Excerpts from a dataset
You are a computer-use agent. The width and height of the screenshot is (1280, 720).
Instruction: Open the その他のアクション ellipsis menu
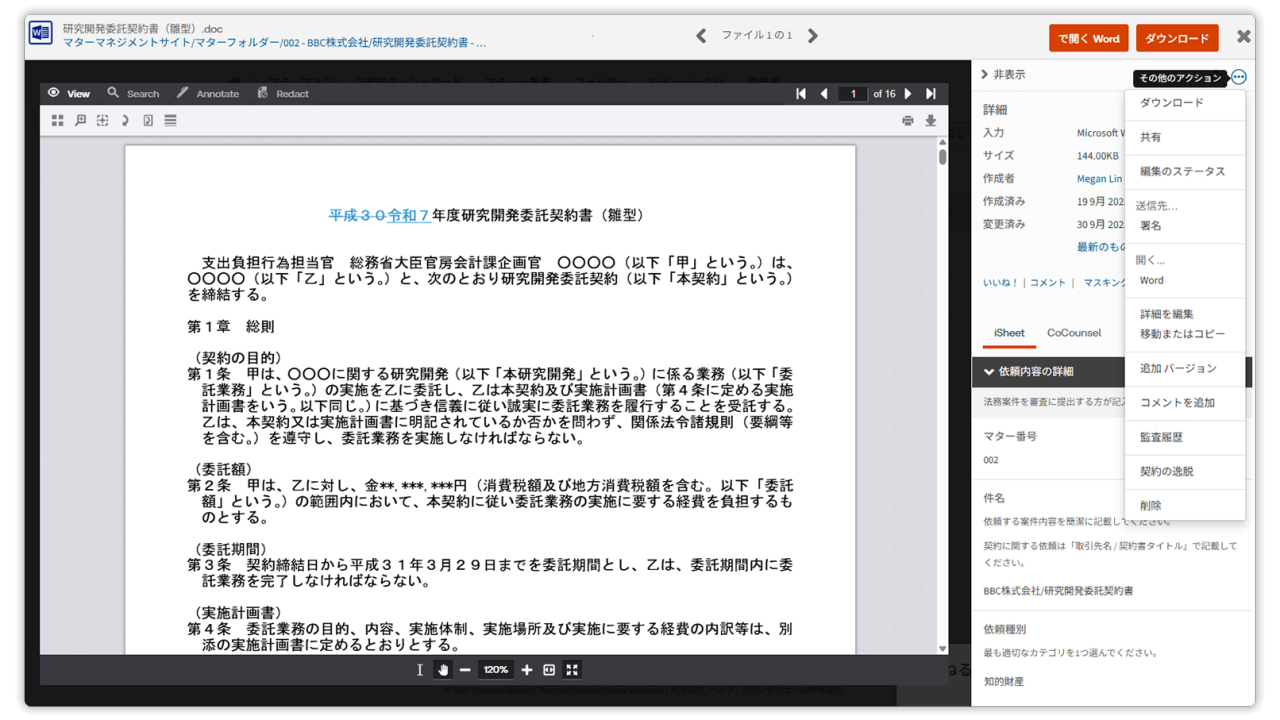1239,77
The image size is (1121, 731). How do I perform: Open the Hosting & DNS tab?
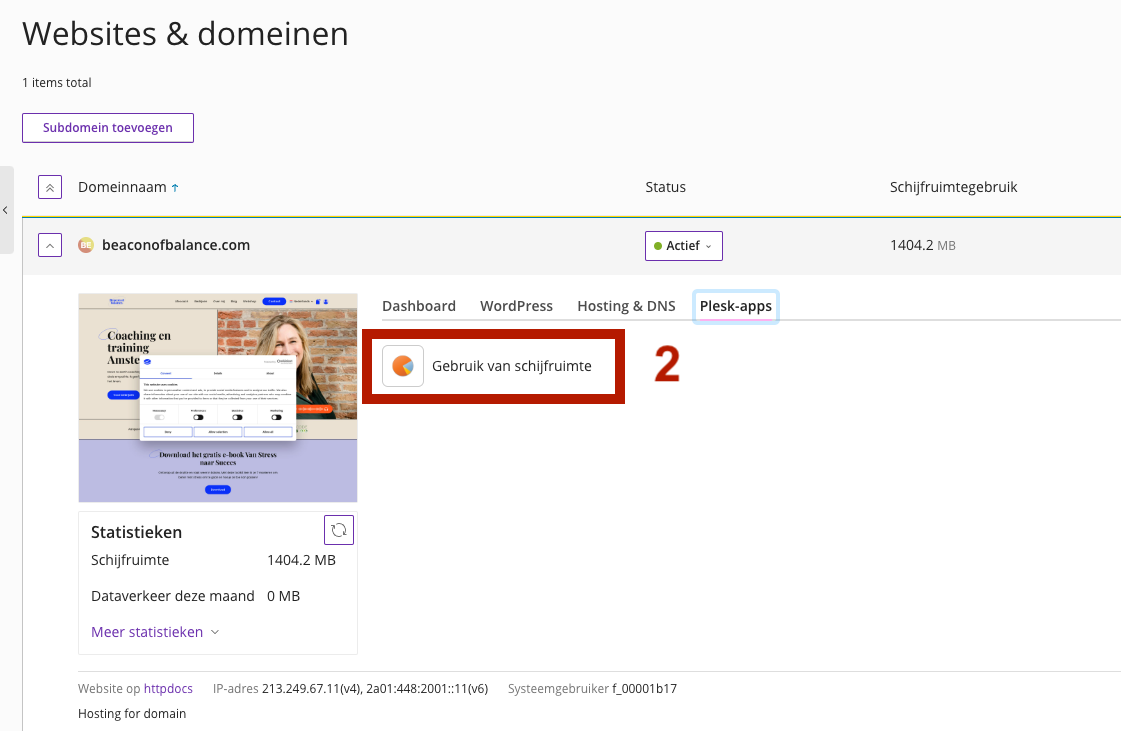(626, 306)
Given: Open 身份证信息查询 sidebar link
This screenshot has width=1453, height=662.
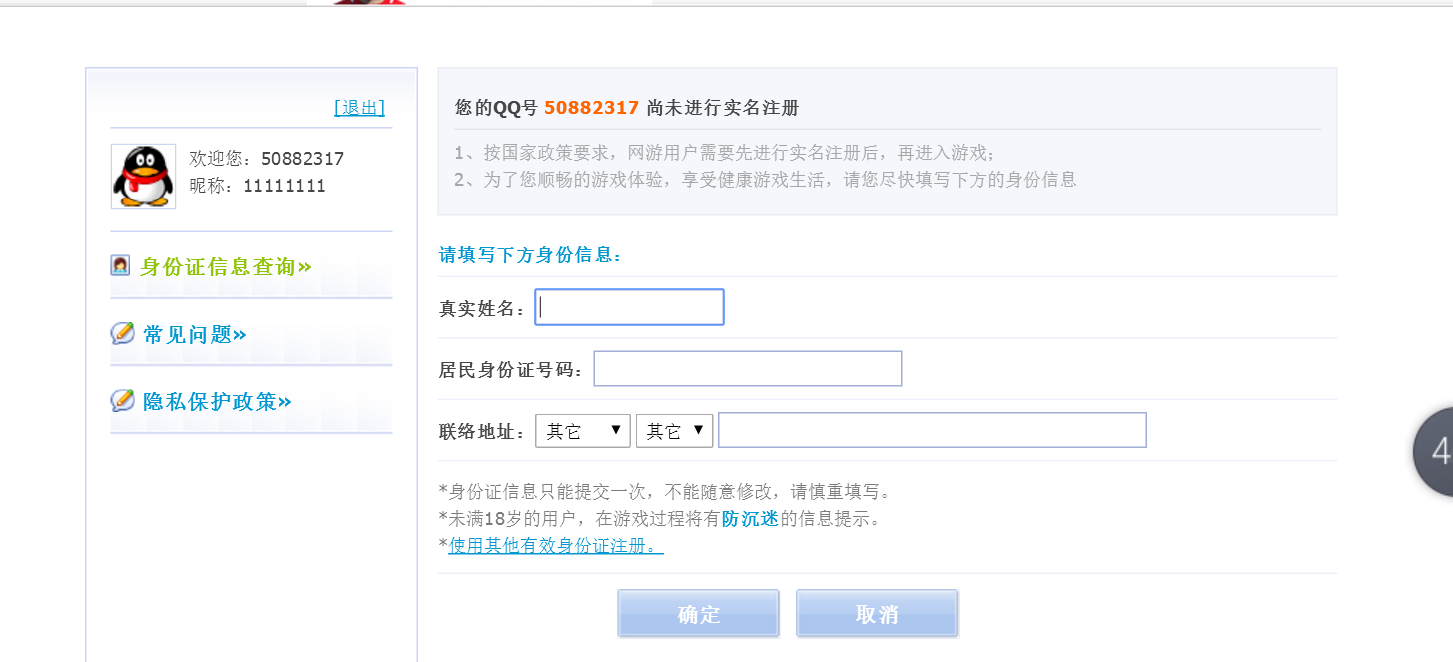Looking at the screenshot, I should tap(226, 267).
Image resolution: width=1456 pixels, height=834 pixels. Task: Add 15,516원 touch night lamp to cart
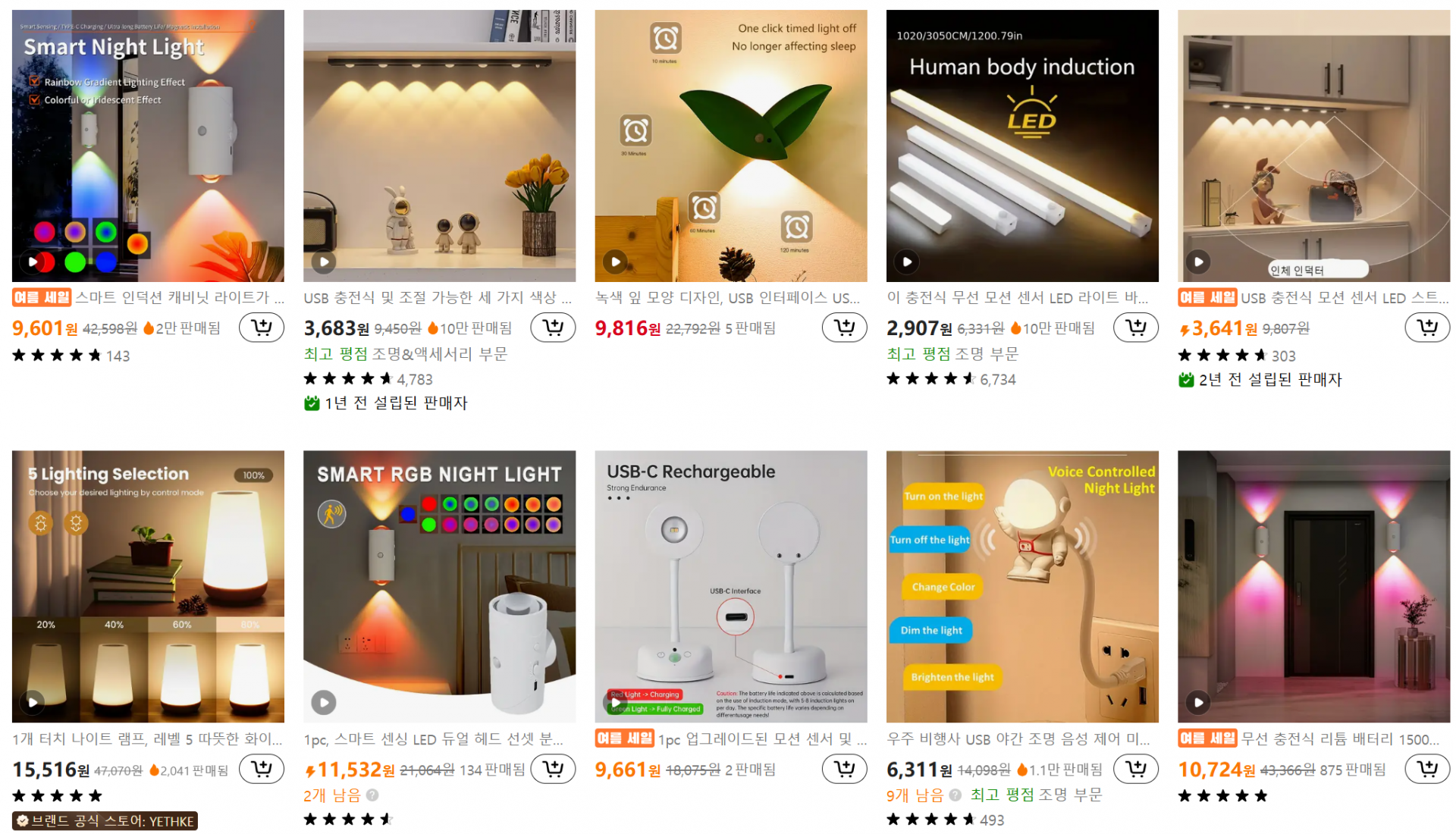262,769
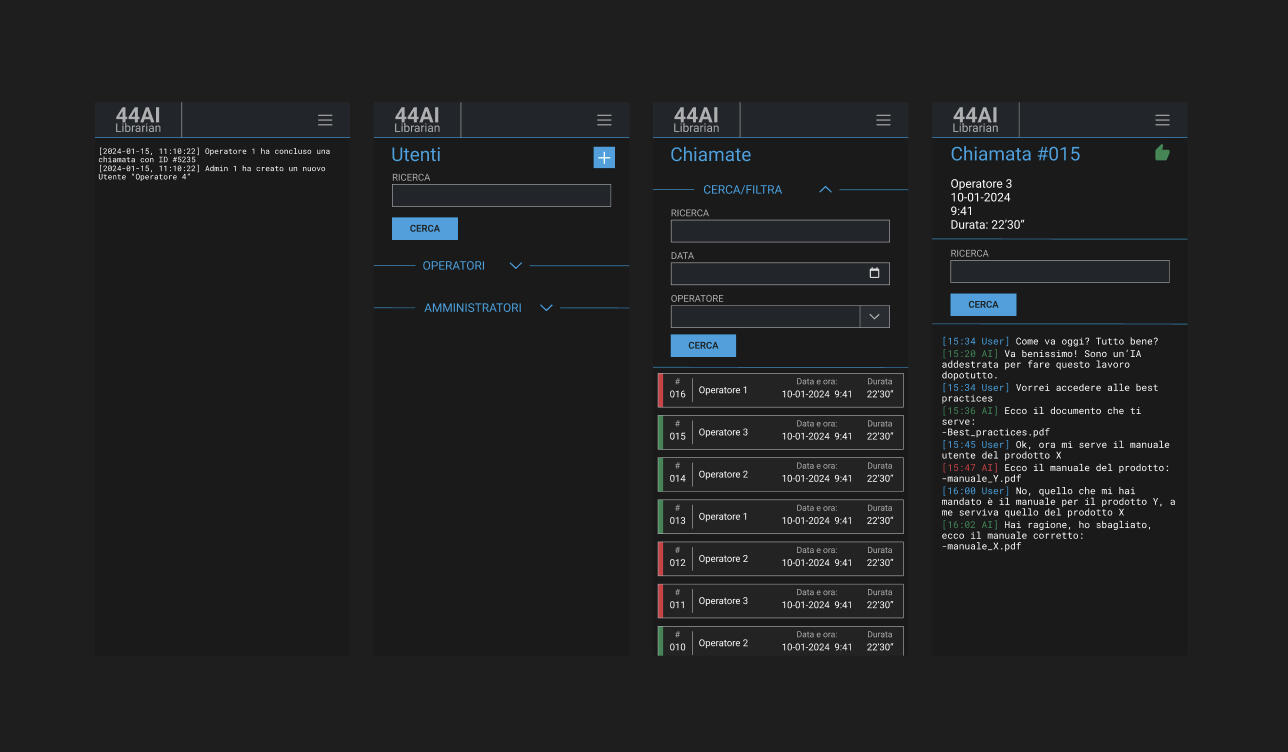The height and width of the screenshot is (752, 1288).
Task: Click the green thumbs-up icon on Chiamata #015
Action: [1162, 153]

* Task to carry out: Give the data again exactly, image-free.

* Exercise solution:
You are a computer-use agent. The width and height of the screenshot is (1280, 720).
Instruction: Open the その他のアクション ellipsis menu
1239,77
The image size is (1121, 731). How do I perform: Open the Hosting & DNS tab?
(626, 306)
Given: Open 身份证信息查询 sidebar link
This screenshot has width=1453, height=662.
Looking at the screenshot, I should tap(226, 267).
Image resolution: width=1456 pixels, height=834 pixels. Task: Add 15,516원 touch night lamp to cart
262,769
The height and width of the screenshot is (752, 1288).
Task: Click the green thumbs-up icon on Chiamata #015
Action: [1162, 153]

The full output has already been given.